Il caso

Giallo al Ruggi, introvabili i reperti dell’operazione a Palmina

La donna di Atrani è morta venerdì scorso in circostanze non ancora chiare. Manca il tratto di intestino asportato, decisivo per valutare un eventuale errore medico

SALERNO. Un’intera giornata non è bastata, ai carabinieri del Nas, per acquisire in ospedale i reperti biologici da cui la Procura vuole capire cosa abbia provocato, venerdì scorso, la morte di Palmina Casanova. Introvabile il tratto di intestino che potrebbe essere stato danneggiato per errore nel corso della laparoscopia del 19 aprile, e che fu asportato nel secondo intervento di venerdì quando la 56enne di Atrani tornò al “Ruggi” in condizioni disperate e morì in sala operatoria. Dal suo esame si può capire se il duodeno sia stato perforato o se invece la complicazione mortale sia sorta in un momento successivo, magari in conseguenza di un eccessivo riscaldamento durante la laparoscopia. Al momento, però, le ultime tracce del reperto lo individuano chiuso in un barattolo e trasferito dalla sala chirurgica al reparto di Rianimazione, in cui la donna era stata appoggiata quando venerdì era giunta esanime dal presidio di Castiglione di Ravello. Poi più nulla. Nella giornata di giovedì gli inquirenti hanno provato a contattare anche la ditta di cui l’azienda ospedaliera si serve per lo smaltimento dei rifiuti speciali, ma la ricerca, fino a in serata, non aveva avuto esito. I carabinieri coordinati dal maggiore Gianfranco Di Sario stanno cercando di ricostruire la vicenda ascoltando il personale sanitario, e all’inchiesta della magistratura si affianca quella interna disposta dal commissario Nicola Cantone.

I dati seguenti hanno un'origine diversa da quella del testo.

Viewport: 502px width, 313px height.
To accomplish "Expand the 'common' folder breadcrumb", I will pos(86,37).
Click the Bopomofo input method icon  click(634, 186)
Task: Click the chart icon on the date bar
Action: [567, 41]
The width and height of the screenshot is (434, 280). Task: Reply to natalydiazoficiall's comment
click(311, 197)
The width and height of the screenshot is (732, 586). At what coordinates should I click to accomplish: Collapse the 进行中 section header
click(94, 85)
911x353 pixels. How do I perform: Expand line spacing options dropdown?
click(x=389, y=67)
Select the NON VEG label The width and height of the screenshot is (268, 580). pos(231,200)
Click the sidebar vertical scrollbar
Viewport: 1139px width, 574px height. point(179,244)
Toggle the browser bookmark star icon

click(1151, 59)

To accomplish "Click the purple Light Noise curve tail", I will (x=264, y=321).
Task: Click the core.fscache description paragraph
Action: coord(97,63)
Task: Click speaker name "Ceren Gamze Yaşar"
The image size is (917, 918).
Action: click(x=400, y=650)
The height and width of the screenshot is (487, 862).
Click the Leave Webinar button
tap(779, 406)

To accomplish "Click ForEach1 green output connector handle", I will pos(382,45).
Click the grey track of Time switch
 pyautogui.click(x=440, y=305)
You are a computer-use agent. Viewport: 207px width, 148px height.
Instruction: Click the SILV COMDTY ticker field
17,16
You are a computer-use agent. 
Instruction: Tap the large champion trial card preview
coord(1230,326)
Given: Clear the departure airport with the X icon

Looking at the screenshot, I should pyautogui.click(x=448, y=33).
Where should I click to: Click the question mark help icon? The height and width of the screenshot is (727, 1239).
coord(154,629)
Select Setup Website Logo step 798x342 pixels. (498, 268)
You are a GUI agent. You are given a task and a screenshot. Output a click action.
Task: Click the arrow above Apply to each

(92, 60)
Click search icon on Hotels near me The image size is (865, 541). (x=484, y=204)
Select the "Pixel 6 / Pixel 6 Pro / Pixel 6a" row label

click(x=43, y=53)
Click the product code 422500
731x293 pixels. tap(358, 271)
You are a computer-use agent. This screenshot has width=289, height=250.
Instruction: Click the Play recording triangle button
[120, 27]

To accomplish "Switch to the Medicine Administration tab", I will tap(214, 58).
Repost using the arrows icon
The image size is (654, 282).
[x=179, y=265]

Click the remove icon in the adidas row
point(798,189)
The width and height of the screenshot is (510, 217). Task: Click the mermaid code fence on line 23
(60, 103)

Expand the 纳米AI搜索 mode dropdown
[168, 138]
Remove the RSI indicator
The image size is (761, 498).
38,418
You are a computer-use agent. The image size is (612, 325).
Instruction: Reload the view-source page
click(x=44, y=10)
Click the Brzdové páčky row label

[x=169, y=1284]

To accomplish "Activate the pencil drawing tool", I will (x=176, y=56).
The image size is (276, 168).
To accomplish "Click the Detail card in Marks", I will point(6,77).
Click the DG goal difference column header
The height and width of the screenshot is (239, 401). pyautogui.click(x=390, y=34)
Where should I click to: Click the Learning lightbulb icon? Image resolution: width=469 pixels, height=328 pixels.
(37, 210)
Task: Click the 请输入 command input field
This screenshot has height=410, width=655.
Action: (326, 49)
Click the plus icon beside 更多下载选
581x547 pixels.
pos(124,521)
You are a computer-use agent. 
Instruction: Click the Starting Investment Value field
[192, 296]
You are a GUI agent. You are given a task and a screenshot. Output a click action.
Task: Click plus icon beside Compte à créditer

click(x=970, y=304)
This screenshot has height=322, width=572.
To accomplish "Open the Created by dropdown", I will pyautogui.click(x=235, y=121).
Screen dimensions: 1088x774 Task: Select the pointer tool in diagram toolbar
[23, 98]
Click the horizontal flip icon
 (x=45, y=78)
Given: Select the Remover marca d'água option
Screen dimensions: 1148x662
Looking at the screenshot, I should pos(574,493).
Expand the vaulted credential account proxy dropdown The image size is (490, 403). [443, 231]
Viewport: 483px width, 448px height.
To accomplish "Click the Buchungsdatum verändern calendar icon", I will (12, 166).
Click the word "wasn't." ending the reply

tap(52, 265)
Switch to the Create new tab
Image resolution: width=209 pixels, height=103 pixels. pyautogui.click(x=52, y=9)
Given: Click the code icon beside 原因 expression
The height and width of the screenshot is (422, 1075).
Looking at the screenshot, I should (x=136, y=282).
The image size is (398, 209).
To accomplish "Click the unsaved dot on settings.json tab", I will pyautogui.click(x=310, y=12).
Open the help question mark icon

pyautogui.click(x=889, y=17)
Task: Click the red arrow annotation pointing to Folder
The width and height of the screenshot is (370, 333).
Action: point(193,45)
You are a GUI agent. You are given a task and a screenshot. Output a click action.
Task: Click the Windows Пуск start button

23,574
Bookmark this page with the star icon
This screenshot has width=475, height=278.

I membri della commissione d’indagine (Antonello Crisci, Vincenzo Raiola, Angelo Gerbasio e Giovanni Genovese) sono stati allertati per una convocazione ad horas e l’audizione di un anestesista e alcuni infermieri. Si cerca di capire se sia possibile recuperare il reperto biologico, ma anche se la procedura seguita nello smaltimento sia stata corretta o abbia subìto un’accelerazione che non ha tenuto conto dell’avvio dell’apertura di un fascicolo giudiziario per omicidio colposo.

Di certo, al momento, c’è che martedì 19 Palmina Casanova è stata operata per l’asportazione di una cisti ovarica, che il giorno dopo è stata dimessa e che venerdì è tornata in ospedale, dove poco dopo è morta.